● **Data for this task**
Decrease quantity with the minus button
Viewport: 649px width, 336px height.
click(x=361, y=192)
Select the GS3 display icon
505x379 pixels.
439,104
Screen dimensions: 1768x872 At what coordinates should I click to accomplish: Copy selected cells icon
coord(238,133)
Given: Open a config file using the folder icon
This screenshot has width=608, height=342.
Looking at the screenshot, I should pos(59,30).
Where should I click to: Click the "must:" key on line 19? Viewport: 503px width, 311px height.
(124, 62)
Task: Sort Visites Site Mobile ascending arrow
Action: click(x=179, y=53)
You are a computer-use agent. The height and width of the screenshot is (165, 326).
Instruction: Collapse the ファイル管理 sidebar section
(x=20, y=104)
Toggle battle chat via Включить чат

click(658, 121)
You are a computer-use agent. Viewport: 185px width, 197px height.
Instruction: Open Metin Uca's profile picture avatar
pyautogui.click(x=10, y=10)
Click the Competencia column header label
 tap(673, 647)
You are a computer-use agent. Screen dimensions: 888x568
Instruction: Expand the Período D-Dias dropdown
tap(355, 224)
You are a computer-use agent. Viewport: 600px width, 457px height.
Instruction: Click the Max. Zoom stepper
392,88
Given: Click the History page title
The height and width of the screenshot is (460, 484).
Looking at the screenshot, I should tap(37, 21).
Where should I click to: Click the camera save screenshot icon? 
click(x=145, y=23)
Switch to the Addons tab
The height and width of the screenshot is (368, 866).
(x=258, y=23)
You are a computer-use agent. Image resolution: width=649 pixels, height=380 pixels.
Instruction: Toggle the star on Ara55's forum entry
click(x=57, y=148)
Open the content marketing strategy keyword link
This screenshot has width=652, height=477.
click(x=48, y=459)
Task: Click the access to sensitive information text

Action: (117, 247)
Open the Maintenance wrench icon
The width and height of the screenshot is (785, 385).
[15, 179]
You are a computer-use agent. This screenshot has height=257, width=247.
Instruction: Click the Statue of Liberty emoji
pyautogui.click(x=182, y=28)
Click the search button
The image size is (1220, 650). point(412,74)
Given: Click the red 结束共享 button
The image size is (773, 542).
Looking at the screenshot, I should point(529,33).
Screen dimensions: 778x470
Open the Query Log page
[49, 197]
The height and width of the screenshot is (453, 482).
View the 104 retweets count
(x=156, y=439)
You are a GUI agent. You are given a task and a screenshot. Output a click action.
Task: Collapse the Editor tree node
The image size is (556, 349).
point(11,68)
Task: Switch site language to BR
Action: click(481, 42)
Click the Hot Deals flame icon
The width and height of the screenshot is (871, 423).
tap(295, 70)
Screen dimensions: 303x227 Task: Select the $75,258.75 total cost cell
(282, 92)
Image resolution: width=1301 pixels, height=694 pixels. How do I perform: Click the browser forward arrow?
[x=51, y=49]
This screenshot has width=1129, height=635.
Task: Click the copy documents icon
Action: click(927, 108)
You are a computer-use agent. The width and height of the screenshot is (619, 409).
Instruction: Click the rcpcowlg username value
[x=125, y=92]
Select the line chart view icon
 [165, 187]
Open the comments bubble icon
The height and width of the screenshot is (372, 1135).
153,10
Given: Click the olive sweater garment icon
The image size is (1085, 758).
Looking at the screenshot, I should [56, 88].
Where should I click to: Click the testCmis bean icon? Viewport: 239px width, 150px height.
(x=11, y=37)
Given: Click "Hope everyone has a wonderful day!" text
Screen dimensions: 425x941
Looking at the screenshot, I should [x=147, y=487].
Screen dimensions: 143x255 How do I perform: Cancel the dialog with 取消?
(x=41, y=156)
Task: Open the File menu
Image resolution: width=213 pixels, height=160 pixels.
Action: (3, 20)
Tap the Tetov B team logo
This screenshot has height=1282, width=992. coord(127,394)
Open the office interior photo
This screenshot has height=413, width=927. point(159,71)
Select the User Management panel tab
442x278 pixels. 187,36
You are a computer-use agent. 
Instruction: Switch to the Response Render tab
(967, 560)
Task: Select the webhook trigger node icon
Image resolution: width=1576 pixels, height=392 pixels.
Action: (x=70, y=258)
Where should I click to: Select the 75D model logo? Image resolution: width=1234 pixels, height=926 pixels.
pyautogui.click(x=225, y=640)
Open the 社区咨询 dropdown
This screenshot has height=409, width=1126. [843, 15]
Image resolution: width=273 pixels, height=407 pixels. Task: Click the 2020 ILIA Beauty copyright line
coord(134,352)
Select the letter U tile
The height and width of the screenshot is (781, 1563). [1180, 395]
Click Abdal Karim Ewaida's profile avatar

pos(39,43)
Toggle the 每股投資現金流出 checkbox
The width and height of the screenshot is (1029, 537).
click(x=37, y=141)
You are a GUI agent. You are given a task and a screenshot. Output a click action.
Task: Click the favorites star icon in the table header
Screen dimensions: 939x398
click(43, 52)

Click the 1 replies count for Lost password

● **Aim of the task**
Retype all of the material above with every character intact.

● **Answer for the task**
Decrease quantity with the minus button
Viewport: 649px width, 336px height.
click(x=361, y=192)
Select the GS3 display icon
505x379 pixels.
439,104
Screen dimensions: 1768x872 At what coordinates should I click to accomplish: Copy selected cells icon
coord(238,133)
Given: Open a config file using the folder icon
This screenshot has width=608, height=342.
Looking at the screenshot, I should pos(59,30).
Where should I click to: Click the "must:" key on line 19? Viewport: 503px width, 311px height.
(124, 62)
Task: Sort Visites Site Mobile ascending arrow
Action: click(x=179, y=53)
You are a computer-use agent. The height and width of the screenshot is (165, 326).
Instruction: Collapse the ファイル管理 sidebar section
(x=20, y=104)
Toggle battle chat via Включить чат

click(658, 121)
You are a computer-use agent. Viewport: 185px width, 197px height.
Instruction: Open Metin Uca's profile picture avatar
pyautogui.click(x=10, y=10)
Click the Competencia column header label
 tap(673, 647)
You are a computer-use agent. Screen dimensions: 888x568
Instruction: Expand the Período D-Dias dropdown
tap(355, 224)
You are a computer-use agent. Viewport: 600px width, 457px height.
Instruction: Click the Max. Zoom stepper
392,88
Given: Click the History page title
The height and width of the screenshot is (460, 484).
Looking at the screenshot, I should tap(37, 21).
Where should I click to: Click the camera save screenshot icon? 
click(x=145, y=23)
Switch to the Addons tab
The height and width of the screenshot is (368, 866).
(x=258, y=23)
You are a computer-use agent. Image resolution: width=649 pixels, height=380 pixels.
Instruction: Toggle the star on Ara55's forum entry
click(x=57, y=148)
Open the content marketing strategy keyword link
This screenshot has width=652, height=477.
click(x=48, y=459)
Task: Click the access to sensitive information text

Action: (117, 247)
Open the Maintenance wrench icon
The width and height of the screenshot is (785, 385).
[15, 179]
You are a computer-use agent. This screenshot has height=257, width=247.
Instruction: Click the Statue of Liberty emoji
pyautogui.click(x=182, y=28)
Click the search button
The image size is (1220, 650). point(412,74)
Given: Click the red 结束共享 button
The image size is (773, 542).
Looking at the screenshot, I should point(529,33).
Screen dimensions: 778x470
Open the Query Log page
[49, 197]
The height and width of the screenshot is (453, 482).
View the 104 retweets count
(x=156, y=439)
You are a GUI agent. You are given a task and a screenshot. Output a click action.
Task: Collapse the Editor tree node
The image size is (556, 349).
point(11,68)
Task: Switch site language to BR
Action: click(481, 42)
Click the Hot Deals flame icon
The width and height of the screenshot is (871, 423).
tap(295, 70)
Screen dimensions: 303x227 Task: Select the $75,258.75 total cost cell
(282, 92)
Image resolution: width=1301 pixels, height=694 pixels. How do I perform: Click the browser forward arrow?
[x=51, y=49]
This screenshot has width=1129, height=635.
Task: Click the copy documents icon
Action: click(927, 108)
You are a computer-use agent. The width and height of the screenshot is (619, 409).
Instruction: Click the rcpcowlg username value
[x=125, y=92]
Select the line chart view icon
 [165, 187]
Open the comments bubble icon
The height and width of the screenshot is (372, 1135).
153,10
Given: Click the olive sweater garment icon
The image size is (1085, 758).
Looking at the screenshot, I should [56, 88].
Where should I click to: Click the testCmis bean icon? Viewport: 239px width, 150px height.
(x=11, y=37)
Given: Click "Hope everyone has a wonderful day!" text
Screen dimensions: 425x941
Looking at the screenshot, I should [x=147, y=487].
Screen dimensions: 143x255 How do I perform: Cancel the dialog with 取消?
(x=41, y=156)
Task: Open the File menu
Image resolution: width=213 pixels, height=160 pixels.
Action: (3, 20)
Tap the Tetov B team logo
This screenshot has height=1282, width=992. coord(127,394)
Open the office interior photo
This screenshot has height=413, width=927. point(159,71)
Select the User Management panel tab
442x278 pixels. 187,36
You are a computer-use agent. 
Instruction: Switch to the Response Render tab
(967, 560)
Task: Select the webhook trigger node icon
Image resolution: width=1576 pixels, height=392 pixels.
Action: (x=70, y=258)
Where should I click to: Select the 75D model logo? Image resolution: width=1234 pixels, height=926 pixels.
pyautogui.click(x=225, y=640)
Open the 社区咨询 dropdown
This screenshot has height=409, width=1126. [843, 15]
Image resolution: width=273 pixels, height=407 pixels. Task: Click the 2020 ILIA Beauty copyright line
coord(134,352)
Select the letter U tile
The height and width of the screenshot is (781, 1563). [1180, 395]
Click Abdal Karim Ewaida's profile avatar

pos(39,43)
Toggle the 每股投資現金流出 checkbox
The width and height of the screenshot is (1029, 537).
click(x=37, y=141)
You are a GUI agent. You are given a task and a screenshot. Output a click action.
Task: Click the favorites star icon in the table header
Screen dimensions: 939x398
click(43, 52)

Click the 1 replies count for Lost password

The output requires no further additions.